_Your objective_. Your response should contain each line of the data that includes "agent".

_Records for the task_.
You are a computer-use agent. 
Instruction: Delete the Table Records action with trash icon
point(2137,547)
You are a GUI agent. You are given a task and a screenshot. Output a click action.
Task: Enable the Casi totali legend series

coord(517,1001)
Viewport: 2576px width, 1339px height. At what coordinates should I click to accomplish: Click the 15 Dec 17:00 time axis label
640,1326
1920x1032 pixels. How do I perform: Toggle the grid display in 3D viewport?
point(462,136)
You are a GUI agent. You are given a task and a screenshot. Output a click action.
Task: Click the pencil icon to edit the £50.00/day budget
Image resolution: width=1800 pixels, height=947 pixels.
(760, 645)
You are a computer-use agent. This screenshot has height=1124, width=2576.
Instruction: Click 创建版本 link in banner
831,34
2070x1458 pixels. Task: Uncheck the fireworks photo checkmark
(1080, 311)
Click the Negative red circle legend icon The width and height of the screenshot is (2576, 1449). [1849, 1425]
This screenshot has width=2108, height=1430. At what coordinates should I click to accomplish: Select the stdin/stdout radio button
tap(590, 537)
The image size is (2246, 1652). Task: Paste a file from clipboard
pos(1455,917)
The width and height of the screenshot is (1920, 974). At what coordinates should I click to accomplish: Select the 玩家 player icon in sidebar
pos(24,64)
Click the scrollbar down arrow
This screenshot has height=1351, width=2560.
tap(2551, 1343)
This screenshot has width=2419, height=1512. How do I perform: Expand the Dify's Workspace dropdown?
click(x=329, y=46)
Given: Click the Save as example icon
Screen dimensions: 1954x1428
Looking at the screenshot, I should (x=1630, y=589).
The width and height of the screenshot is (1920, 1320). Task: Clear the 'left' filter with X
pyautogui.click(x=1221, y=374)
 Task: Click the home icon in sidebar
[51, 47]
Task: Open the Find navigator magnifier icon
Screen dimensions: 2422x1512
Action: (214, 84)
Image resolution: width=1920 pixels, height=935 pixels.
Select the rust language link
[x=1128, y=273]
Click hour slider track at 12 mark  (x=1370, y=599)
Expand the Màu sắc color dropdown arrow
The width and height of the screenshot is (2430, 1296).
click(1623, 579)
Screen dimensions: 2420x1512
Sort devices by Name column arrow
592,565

_Solution for this exercise_.
You are a computer-use agent. 
You are a GUI agent. You are given a task and a screenshot. Output a click action.
You are a GUI agent. You are given a task and a screenshot. Output a click action.
You are a computer-use agent. This screenshot has height=1124, width=2576.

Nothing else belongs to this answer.